Excerpted records START
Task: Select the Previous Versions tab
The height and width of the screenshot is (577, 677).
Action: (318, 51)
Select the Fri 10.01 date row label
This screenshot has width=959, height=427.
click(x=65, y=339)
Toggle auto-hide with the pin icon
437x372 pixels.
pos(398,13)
Excerpted records END
Problem description
Could you output the lines above, exactly as written, from the one containing "The height and" through the last, with both ends included and no others?

Solution for this task
The height and width of the screenshot is (577, 677).
Action: (318, 51)
Select the Fri 10.01 date row label
This screenshot has width=959, height=427.
click(x=65, y=339)
Toggle auto-hide with the pin icon
437x372 pixels.
pos(398,13)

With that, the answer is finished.